Enterprise marketplaces are proving to be an essential priority for retailers and brands looking to capitalize on expansive growth in consumer e-commerce. According to new research, in 2020, online marketplaces represented 62% of all online sales, totaling $2.68 trillion globally. Perhaps even more significantly, they grew at twice the rate of overall e-commerce during a period of both growth and unpredictability for the retail industry. The marketplace business case has been proven many times over, demonstrating that those who adopt the enterprise marketplace model enjoy increased agility, sustainable growth and resilience in unpredictable markets. However, for many businesses that have yet to adopt a marketplace, this strategic direction may represent a leap of faith — transitioning into an ecosystem approach that brings high-quality third-party sellers under their umbrella while maintaining a singular identity.
What can companies do to ensure that their enterprise marketplace succeeds? Before major retailers begin growing their businesses with marketplaces, they need to commit to an approach that sets them up for success across the organization. This article is the first in a three-part series examining best practices and making key recommendations for businesses large and small that want to take advantage of this transformational retail technology. In this article, I’ll focus on planning and preparation. The second will cover operations, and the third will examine best practices for change management.
Vision And Planning
Companies that operate successful enterprise marketplaces often describe their journeys as a form of digital transformation. Therefore, peers should view marketplaces as more than just a new technology tool, but also a change in overall business strategy and mindset. For a marketplace to work, everyone across the organization should treat the marketplace as a business-wide priority with executive sponsorship, employee buy-in and a well-considered strategy.
Here are four actionable tips for designing your marketplace implementation strategy:
1. Secure commitment across the company. Businesses shouldn’t treat an enterprise marketplace as an experiment or a siloed IT project. The only way for the marketplace to succeed is for it to be embraced organization-wide, with no discussion of pilot projects or limited deployments. Most marketplaces that fail restrict the model to a specific category, preventing future stakeholders from offering their input at the start and posing a barrier to company-wide buy-in.

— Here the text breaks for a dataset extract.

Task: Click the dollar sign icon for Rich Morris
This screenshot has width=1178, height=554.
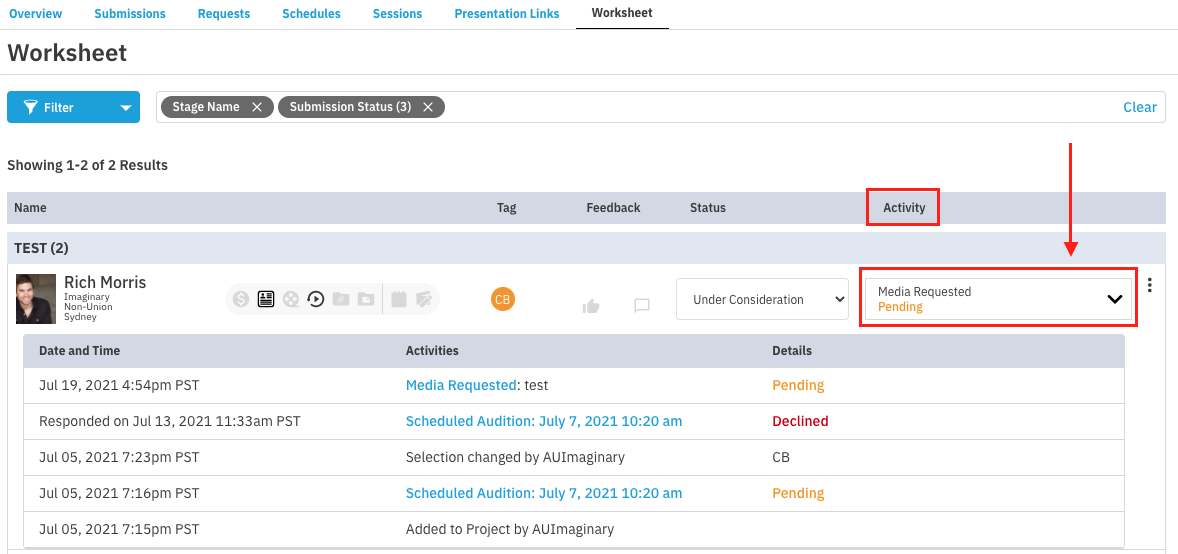Action: coord(241,298)
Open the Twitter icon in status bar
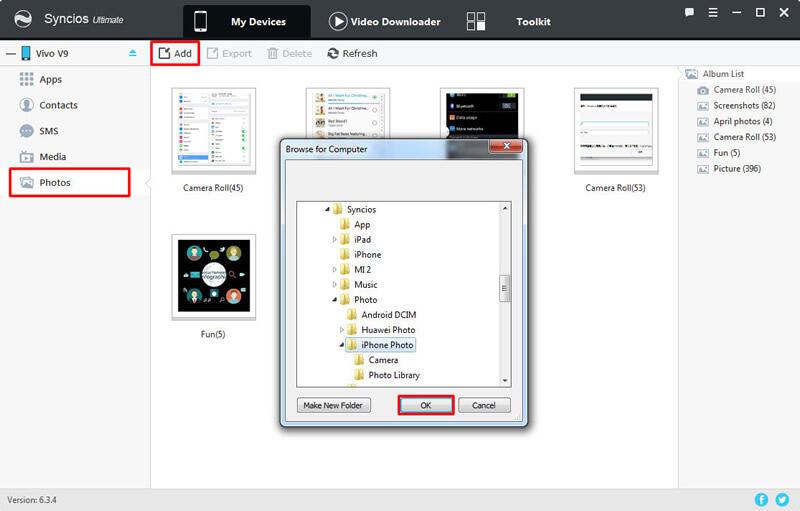The height and width of the screenshot is (511, 800). pos(783,499)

2. Embrace the competition. The most common fear among businesses considering the marketplace model is the idea of bringing on competitive products in core categories. While this fear of cannibalization is understandable, the reality is that the increased assortment will drive customer loyalty and boost gross merchandise value (GMV) — both of which deliver key benefits to the marketplace operator. Embracing the competition enables marketplaces to expand in new areas, offering products that customers may have wanted previously but weren’t available from your brand.

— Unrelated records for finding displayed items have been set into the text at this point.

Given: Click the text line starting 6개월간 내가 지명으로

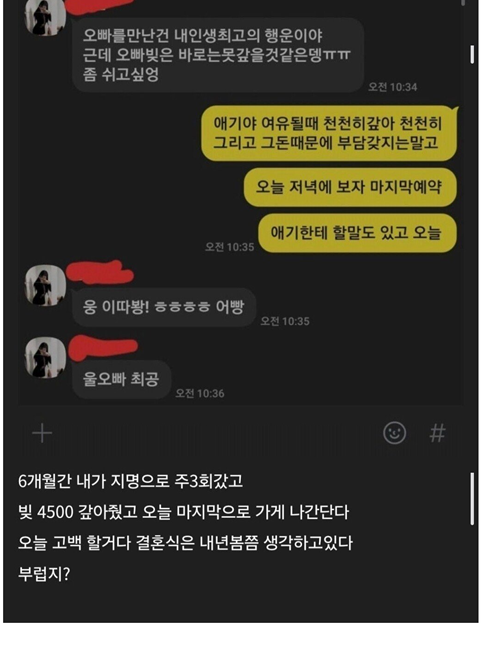Looking at the screenshot, I should [x=130, y=482].
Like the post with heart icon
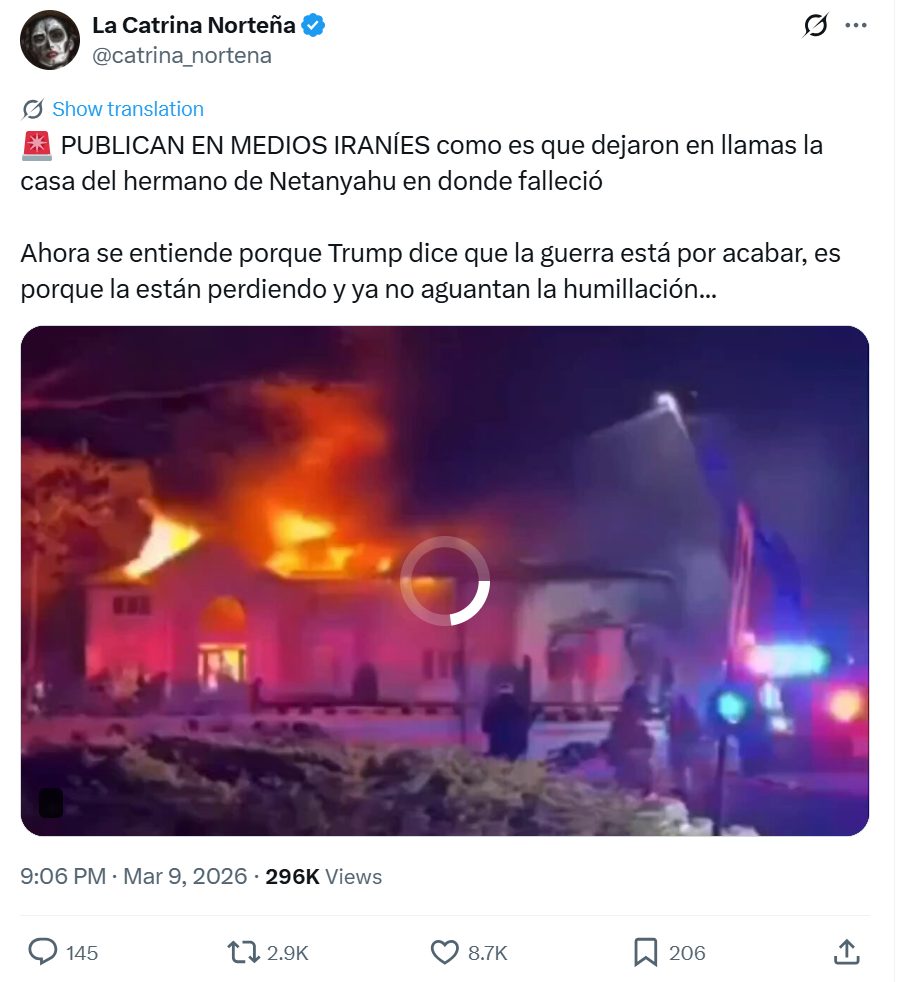Image resolution: width=898 pixels, height=982 pixels. coord(445,952)
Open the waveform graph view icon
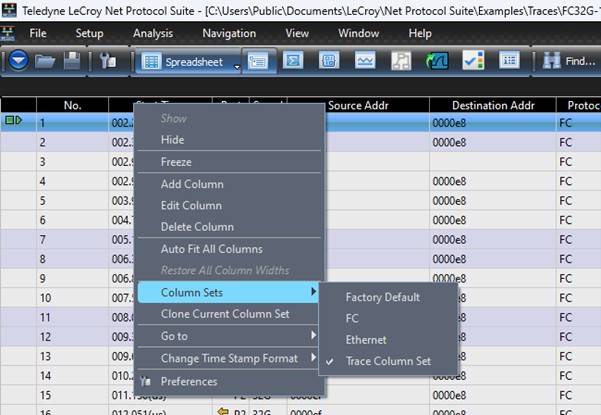 pyautogui.click(x=365, y=60)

3. Use the marketplace to foster agility. Onboarding marketplace sellers allows businesses to explore potential areas for expansion that would otherwise be too cumbersome. When setting up a marketplace, organizations should continue looking for ways to unlock new growth opportunities. The possibilities are endless: Marketplace operators could add services to augment their product assortment, onboard local sellers to expand internationally or use ethical sourcing to promote corporate social responsibility.
4. Build a dream team. Even category leaders shouldn’t have to do it all by themselves. Building an enterprise marketplace enables organizations to work with the best partners in areas like shipping and logistics, procurement and seller aggregation. By partnering with the people and organizations that offer specialized experience and expertise, marketplace operators can rapidly accelerate their business growth. The right partnerships allow businesses to hit the ground running while simultaneously saving money — thereby eliminating the additional cost of building new technology solutions from scratch and avoiding lost revenue from delayed time to market.
The strategic vision for your enterprise marketplace encompasses a series of key business decisions that will ensure the marketplace launches successfully, with a powerful value proposition for a well-defined market. Beyond launch, a clear vision is essential to support the marketplace’s continued growth, ensuring that companies set into motion the virtuous cycle of more products, more sellers and more buyers. When launching a marketplace, it’s best practice to measure twice and cut only once. These best practices will ensure success and allow the company to remain agile in a rapidly changing e-commerce landscape.